Online and Work/School Environment: 

*If you were the pursuer, how do you compete with others?*
a) How would you present yourself to get attention? Any personal examples?
b) What kind of communication approach works best for you?
c) What is the mental list that must be fulfilled in order for you to interact with that individual (e.g. family-orientated, charming, humorous)?
d) What is your ideal dating environment?

*If you were the pursued, how do you select a potential partner? *
a) How would you be impressed by a pursuer's approach? Any personal examples?
b) What characteristics do you look for a partner? (e.g. kindness, intelligence, looks) Why?
c) Under what circumstances will you switch from being the pursued to pursuer? Explain.
d) What is your definition of love?


----------



## allergy (Jul 16, 2014)

*If you were the pursuer, how do you compete with others?*
_a) How would you present yourself to get attention? Any personal examples?_
Be open and friendly. Not overly sure of myself, but casual to the point of giving off an air of self confidence. Also, smile.
_b) What kind of communication approach works best for you?_
Talk to their friend first and then integrate them into the conversation, if possible. Then it seems like you're not coming on too strong. Sometimes the direct method is best, though, and it's better to just tell them they're pretty and then make small talk.
_c) What is the mental list that must be fulfilled in order for you to interact with that individual (e.g. family-orientated, charming, humorous)?_
Physically attractive, good vibes. I don't know. I'd like someone who's not a deadbeat.
_d) What is your ideal dating environment?_
Talking over food. That way you can chew and think of what to say next.

*If you were the pursued, how do you select a potential partner? *
_a) How would you be impressed by a pursuer's approach?
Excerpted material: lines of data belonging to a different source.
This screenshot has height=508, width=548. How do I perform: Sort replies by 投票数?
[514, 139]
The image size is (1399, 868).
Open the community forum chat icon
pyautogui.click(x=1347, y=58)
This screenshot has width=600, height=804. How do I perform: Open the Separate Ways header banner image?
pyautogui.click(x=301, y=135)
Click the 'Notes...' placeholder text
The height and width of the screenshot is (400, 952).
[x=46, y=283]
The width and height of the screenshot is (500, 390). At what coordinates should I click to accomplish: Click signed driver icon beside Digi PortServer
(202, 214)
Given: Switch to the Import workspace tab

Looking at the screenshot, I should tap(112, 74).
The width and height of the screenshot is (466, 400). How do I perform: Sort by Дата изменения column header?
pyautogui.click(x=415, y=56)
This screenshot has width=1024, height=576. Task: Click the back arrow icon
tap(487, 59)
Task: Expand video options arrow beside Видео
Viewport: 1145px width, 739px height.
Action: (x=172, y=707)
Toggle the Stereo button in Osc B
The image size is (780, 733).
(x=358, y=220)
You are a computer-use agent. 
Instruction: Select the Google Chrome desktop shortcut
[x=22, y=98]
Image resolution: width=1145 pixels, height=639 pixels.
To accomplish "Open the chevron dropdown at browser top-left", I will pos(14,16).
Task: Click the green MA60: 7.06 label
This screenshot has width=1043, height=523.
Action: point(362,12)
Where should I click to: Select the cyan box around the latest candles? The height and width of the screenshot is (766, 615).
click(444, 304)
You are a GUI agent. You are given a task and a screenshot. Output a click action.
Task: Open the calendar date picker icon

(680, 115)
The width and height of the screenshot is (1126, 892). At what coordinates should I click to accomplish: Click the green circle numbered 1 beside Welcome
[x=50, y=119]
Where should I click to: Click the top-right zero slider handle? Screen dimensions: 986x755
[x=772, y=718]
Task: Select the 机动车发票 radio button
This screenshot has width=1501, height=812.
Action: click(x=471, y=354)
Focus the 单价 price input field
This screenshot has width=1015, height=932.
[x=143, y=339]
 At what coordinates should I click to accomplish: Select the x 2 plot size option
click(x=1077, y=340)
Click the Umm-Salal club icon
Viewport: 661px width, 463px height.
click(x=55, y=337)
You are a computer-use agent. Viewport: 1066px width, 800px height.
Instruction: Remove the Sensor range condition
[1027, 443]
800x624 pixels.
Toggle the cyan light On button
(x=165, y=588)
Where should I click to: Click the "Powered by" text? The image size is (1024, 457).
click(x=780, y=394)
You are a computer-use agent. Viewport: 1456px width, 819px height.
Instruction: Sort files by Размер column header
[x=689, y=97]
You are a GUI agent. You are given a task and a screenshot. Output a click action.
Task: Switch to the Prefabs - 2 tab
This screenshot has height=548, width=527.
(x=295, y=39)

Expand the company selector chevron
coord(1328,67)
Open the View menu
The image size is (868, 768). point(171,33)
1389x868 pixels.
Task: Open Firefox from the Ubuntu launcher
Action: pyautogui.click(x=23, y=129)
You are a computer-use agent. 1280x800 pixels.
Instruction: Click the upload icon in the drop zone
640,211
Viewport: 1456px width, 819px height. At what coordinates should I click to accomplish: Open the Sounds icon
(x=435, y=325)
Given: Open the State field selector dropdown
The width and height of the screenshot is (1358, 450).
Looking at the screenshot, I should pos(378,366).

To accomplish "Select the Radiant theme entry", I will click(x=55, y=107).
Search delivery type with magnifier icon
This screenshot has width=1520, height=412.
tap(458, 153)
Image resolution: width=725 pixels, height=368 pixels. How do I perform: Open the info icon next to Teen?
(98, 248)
Any personal examples?_
I don't know. Be in my same attractiveness league, talk well, and buy me things.
_b) What characteristics do you look for a partner? (e.g. kindness, intelligence, looks) Why?_
Intelligence. They don't need to be Einstein, but I hate talking to airheads. Looks, but they don't have to be too good, my standards are average. It's nice if they like the same things I do, but if they're good talkers, sometimes that doesn't really matter.
_c) Under what circumstances will you switch from being the pursued to pursuer? Explain._
If I genuinely like them. If not, it doesn't matter if they stop pursuing, it didn't matter that they did in the first place.
_d) What is your definition of love?_
*Makes vague hand motions*


----------



## DLila (Apr 22, 2013)

_What kind of communication approach works best for you?_
Make small talk until its no longer necessary, hang out, try and gauge if they feel the same way. If not, let it go, let it go. 

_What is the mental list that must be fulfilled in order for you to interact with that individual?_
Must not be arrogant. 

_
What is your ideal dating environment?_
No preference. When you're with someone fun, the location matters less. 


_ How would you be impressed by a pursuer's approach? Any personal examples?_
Example, made excuses to talk/ text/ be around me. That was cute. 

_Under what circumstances will you switch from being the pursued to pursuer? Explain._
Honestly? When they start moving away, believing their efforts were in waste because I didn't reciprocate. 
It takes time for me to understand whether my feelings are fleeting or of genuine interest in the person. If its the latter then I will start to apply myself more- this conclusion takes time to reach, hence the infamous mixed signals. But yes, I will pursue relentlessly if I am confident that I feel the same way.


----------



## 1000BugsNightSky (May 8, 2014)

@thissiteisterrible


----------



## thissiteisterrible (Sep 25, 2015)

Earthious said:


> @thissiteisterrible


the answer is no


----------